When it comes to showing commitment, the fans of Bruno Mars are a hard act to beat. Outside the Capital FM Arena, the diehards had been queuing since morning, determined to bag the best spots at the front of the stage. And when the curtain was raised, revealing their diminutive hero in a feathered hat, loose black suit, striped vest and sneakers, the screams rose to an almost Bieber-like intensity.
Hawaiian born, to Puerto Rican and Filipino parents, Bruno has an appeal which crosses national boundaries. Over the past twelve months, the seemingly never-ending Doo-Wops & Hooligans tour has taken him several times around the globe, to venues which have steadily increased in capacity. But although this was the penultimate date of the tour, the freshness of the performers remained commendably undimmed.
Bruno’s long-time collaborator Philip Lawrence, who supplied backing vocals and joined the three-piece brass section in a series of tightly executed dance routines, never tired of geeing the crowd up – particularly in the middle of The Lazy Song, when his girly squeal (“Oh my God, this is great!”) literally stopped the whole show. “I think I might move here!”, he exclaimed. “Follow me on Twitter!”, he added, caught up in the heat of the moment – and cracking Bruno up so badly that he could barely resume the song.
Unlike most of this year’s big pop shows at the Arena, this was a stripped-down, gimmick-free affair, with no props, no dance troupes and no costume changes. If the playing had been anything less than spot-on, this could have made for a lacklustre show – but with the focus placed squarely upon the music, the players rose to the challenge. This was a tight, funky, versatile team, who could effortlessly switch from reggae to soul, and from R&B to rock, drawing on past traditions – the show often felt like a classic soul revue – while connecting with contemporary trends.
As for Bruno himself, he had an unusual knack of combining sunny wholesomeness – there was more than a touch of Donny Osmond about him, particularly in the dental department – with an unblinking sexual directness, such that even the ruder lyrics still somehow sounded clean. Steeped in music since childhood, his references ranged from Michael Jackson (particularly on Top Of The World, introduced as the first song he ever wrote) to James Brown (Runaway Baby, as recently performed on The X Factor, was an early highlight), via Fifties doo-wop, Sixties Motown and Seventies reggae.
The Doo-Wops & Hooligans album, from which most of the set was drawn, is a light, easy-going affair for the most part, with something of the relaxed appeal of Bruno’s fellow Hawaiian, Jack Johnson. It’s the sort of album which might have soundtracked your holiday, wafting out of your favourite beach bar for days on end. Sure, it’s undemanding stuff for the most part, and lyrics such as “You can count on me, like one two three” are hardly likely to be remembered as enduring classics, but there has always been a place in pop for simple good cheer, and it was hard to argue with the effect that it had on the Arena’s capacity crowd.
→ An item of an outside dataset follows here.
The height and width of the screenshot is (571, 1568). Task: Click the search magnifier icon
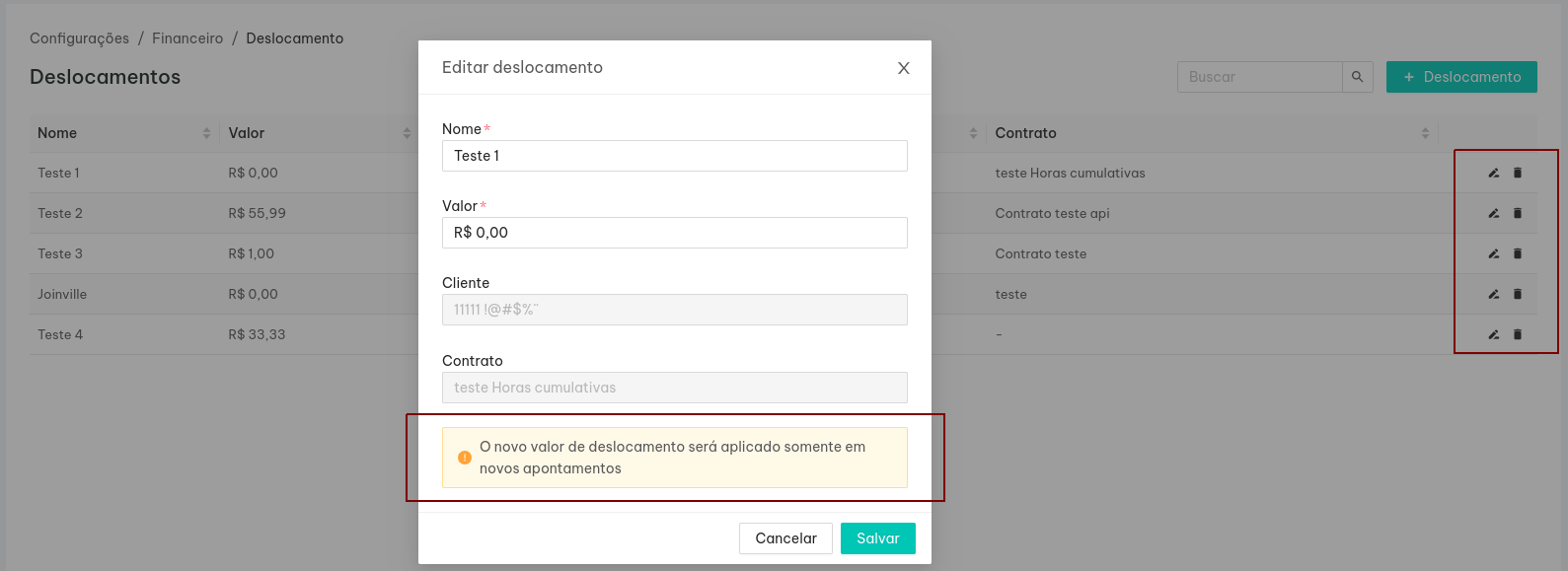(1357, 77)
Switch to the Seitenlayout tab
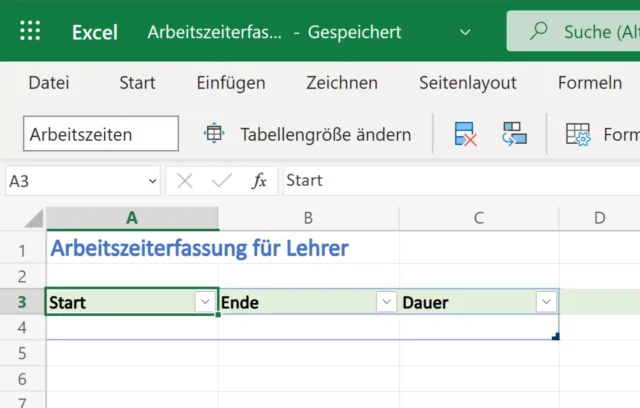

Beautifully sung and fondly executed, the ninety minute set left nine thousand happy fans wreathed in smiles. Job well done, Mister Mars.
Set list: The Other Side, Top Of The World, Money (That’s What I Want), Billionaire, Our First Time, Runaway Baby, Marry You, The Lazy Song, Count On Me, Liquor Store Blues, Nothin’ On You, Grenade, Just The Way You Are, Lighters, Talking To The Moon.